Midjourney: An Accessible Example of AI Art Generators
Midjourney, like DALL-E and/or Stable Diffusion, is a program that generates images based on text descriptions. Founder David Holz says it’s intended for professional artists to quickly make prototypes for clients before making a complete product. None of these AI podcasting tools that make art are identical, but they work similarly. You enter a text description of what you want the art to look like. It generates an image based on that description.
How Does Midjourney Work?
Midjourney’s beta test is available via a Discord server. Users can make 25 images for free, and then pay $10 a month for up to 200 images, or $30 a month for unlimited use. There’s a bit of a learning curve to prompt Midjourney to make the exact image in your mind.
First, I tried to make an image for Podcraft. I asked for “a logo for a podcast about the craft of making a podcast.”
These four look cool. But, the colors are very different from our brand palette. Plus, I’ll have to fix the text (or change our podcast’s name). If I could break these images into layers, I could adjust the colors, font, and text using image editing software. Clearly, I need to learn how to prompt Midjourney differently. So, I asked for “a logo for a podcast about the craft of making a podcast, indigo, cobalt blue, yellow.”
I thought that Midjourney would serve me the same image style as the first try, but with the requested colour palette. Instead, it gave me a completely different image.
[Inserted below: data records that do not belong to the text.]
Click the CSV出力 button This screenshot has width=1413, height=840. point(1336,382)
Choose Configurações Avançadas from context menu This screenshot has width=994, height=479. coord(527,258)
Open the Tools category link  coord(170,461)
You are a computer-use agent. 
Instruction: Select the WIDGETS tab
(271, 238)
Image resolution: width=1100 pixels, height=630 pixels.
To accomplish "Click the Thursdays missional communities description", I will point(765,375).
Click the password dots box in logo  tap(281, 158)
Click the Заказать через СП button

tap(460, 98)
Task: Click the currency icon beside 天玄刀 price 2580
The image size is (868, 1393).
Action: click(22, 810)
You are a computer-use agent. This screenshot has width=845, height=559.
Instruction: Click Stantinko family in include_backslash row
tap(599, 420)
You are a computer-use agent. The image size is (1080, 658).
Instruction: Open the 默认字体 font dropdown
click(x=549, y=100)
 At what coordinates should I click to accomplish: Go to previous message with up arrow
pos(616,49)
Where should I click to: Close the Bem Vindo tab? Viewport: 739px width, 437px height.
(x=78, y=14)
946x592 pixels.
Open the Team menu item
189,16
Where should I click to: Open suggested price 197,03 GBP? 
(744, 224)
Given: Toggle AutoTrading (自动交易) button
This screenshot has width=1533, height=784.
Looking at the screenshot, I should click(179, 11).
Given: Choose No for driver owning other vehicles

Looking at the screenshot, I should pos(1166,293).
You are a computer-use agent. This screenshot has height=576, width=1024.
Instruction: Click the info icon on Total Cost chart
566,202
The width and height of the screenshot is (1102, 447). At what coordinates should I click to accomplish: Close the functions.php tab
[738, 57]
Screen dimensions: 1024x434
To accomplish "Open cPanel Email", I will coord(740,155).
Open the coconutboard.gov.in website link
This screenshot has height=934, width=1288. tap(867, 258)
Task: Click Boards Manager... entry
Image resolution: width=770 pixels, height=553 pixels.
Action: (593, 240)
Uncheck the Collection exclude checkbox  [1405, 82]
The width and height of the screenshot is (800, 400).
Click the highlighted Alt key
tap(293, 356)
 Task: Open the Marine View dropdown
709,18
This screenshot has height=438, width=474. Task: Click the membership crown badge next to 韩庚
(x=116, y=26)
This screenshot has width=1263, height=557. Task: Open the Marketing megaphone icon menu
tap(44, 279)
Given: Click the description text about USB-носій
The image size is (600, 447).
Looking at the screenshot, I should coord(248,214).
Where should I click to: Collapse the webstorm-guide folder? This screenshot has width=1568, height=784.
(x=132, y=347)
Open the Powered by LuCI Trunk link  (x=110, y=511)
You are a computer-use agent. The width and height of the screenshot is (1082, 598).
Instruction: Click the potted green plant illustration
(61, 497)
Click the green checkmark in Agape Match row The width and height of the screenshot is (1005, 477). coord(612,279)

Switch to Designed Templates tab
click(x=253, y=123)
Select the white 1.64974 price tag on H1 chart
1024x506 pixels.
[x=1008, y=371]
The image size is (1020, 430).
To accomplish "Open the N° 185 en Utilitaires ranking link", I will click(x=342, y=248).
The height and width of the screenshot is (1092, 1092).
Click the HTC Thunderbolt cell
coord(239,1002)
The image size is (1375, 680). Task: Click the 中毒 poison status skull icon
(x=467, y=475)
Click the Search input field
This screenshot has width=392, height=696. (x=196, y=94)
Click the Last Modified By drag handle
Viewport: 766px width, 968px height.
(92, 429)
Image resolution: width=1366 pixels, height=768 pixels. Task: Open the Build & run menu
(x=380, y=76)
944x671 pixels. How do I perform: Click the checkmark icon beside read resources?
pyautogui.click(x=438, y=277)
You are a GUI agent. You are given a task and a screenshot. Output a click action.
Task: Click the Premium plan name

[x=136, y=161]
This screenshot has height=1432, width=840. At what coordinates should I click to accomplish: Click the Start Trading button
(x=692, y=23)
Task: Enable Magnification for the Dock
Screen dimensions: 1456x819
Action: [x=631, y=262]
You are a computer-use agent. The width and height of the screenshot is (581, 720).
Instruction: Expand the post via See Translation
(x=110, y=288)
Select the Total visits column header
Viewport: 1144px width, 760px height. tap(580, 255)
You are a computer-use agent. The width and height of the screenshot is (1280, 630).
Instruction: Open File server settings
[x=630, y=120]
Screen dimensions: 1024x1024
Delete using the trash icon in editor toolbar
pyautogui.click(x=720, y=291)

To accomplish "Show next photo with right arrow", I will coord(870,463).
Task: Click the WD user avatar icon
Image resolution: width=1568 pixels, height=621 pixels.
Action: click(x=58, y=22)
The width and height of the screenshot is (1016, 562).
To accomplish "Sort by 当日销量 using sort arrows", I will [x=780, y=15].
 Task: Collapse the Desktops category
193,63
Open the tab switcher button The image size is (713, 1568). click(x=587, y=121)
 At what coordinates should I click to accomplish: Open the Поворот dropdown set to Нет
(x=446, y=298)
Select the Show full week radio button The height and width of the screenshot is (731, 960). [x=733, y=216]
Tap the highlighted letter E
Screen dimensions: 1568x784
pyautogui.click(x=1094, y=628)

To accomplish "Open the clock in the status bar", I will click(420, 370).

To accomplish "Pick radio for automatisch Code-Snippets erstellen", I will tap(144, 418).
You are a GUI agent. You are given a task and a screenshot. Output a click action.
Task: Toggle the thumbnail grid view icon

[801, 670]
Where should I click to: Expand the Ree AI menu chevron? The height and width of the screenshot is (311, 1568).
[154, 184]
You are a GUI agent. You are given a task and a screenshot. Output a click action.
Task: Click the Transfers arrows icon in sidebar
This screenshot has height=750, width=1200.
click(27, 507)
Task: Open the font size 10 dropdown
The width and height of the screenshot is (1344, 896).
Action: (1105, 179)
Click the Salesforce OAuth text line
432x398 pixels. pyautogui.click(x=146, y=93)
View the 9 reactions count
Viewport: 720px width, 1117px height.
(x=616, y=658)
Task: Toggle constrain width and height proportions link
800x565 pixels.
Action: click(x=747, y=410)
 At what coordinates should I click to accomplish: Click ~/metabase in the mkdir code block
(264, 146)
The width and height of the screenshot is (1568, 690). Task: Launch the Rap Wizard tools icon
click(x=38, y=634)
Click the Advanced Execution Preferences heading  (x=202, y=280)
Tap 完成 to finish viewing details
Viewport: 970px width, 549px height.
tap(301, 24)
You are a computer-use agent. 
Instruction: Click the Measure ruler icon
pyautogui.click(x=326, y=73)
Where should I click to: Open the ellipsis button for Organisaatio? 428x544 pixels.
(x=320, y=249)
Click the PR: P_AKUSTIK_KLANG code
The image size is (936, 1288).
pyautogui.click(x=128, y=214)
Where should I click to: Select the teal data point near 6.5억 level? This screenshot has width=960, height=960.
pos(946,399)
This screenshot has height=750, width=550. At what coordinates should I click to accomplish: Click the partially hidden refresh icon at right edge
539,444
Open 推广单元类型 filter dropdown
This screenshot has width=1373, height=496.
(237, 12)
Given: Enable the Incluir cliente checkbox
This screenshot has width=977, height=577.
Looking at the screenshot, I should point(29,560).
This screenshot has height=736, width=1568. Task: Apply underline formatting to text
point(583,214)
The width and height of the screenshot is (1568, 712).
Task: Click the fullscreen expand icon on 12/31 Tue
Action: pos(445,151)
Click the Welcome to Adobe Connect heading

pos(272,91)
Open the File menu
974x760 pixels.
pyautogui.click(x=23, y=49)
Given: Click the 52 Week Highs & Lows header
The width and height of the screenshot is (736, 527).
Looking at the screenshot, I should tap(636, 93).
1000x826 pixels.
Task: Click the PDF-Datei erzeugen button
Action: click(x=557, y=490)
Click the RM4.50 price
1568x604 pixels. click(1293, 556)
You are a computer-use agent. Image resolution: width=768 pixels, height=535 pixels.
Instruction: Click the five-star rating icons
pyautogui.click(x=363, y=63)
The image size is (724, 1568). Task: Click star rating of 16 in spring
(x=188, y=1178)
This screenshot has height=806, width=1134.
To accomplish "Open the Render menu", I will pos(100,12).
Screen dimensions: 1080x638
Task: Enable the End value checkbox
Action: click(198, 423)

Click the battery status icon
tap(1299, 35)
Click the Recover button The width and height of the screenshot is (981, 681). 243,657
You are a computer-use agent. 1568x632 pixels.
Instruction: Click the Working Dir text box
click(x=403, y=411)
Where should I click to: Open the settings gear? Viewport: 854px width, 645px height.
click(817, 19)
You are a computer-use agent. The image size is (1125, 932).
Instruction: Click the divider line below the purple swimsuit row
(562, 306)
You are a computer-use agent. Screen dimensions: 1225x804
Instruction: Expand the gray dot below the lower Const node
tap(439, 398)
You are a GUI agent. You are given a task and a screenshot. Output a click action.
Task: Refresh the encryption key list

So, yes, I could use Midjourney to make a simple logo, but I’d spend as much time prompting Midjourney as I could to make it in Canva. Plus, if I wanted to repurpose portions of the image for my podcast merchandise, website, or other promotion assets, I’d need to use image editing software.
AI Art Generators and Ethics
Or, I could hire an artist, because if I expect to get paid for my podcasting work, shouldn’t I pay an artist for their work, too? AI art generators learned how to generate art using five billion images scraped from all over the internet, without the artists’ consent. At the time of this writing, at least two copyright lawsuits have been filed against the creators of Midjourney and tools like them. Using these tools is an ethical puzzle, to say the least.
AI Tools for Podcasters: Just Because You Can, Does It Mean You Should?
AI tools are so new that many don’t have the bugs worked out just yet. There’s plenty of resources to support improvement, though. In 2022, investors collectively poured at least 1.37 billion dollars into companies that make AI generators. Much of what AI learns depends on its input. Right now, “fun” tools like Chat GPT and Midjourney are getting loads of user input, so they have a lot of material. But, let’s not forget Tay, Microsoft’s chatbot who received so much racist, sexist invective that within 24 hours she advocated for genocide.
There are plenty of reasons for software developers to make and promote AI podcasting tools. Podcasts provide a never-ending fountain of spoken text about all kinds of topics, with various languages, opinions, inflections and attitudes. They’re the perfect training ground for AI.
But your podcast is more than a recording of words, sounds and music, edited as an audio file, and sent out into the world. How the voices sound, and what kind of audience connection and engagement happens are beyond the reaches of algorithms. A good podcast is a collage of unique ideas wrought digitally and shared with the world. AI podcasting tools can save some time. They may save you money. They can help you start your podcasting tasks, but they shouldn’t complete them for you. There isn’t an AI generator for meaning or emotional value.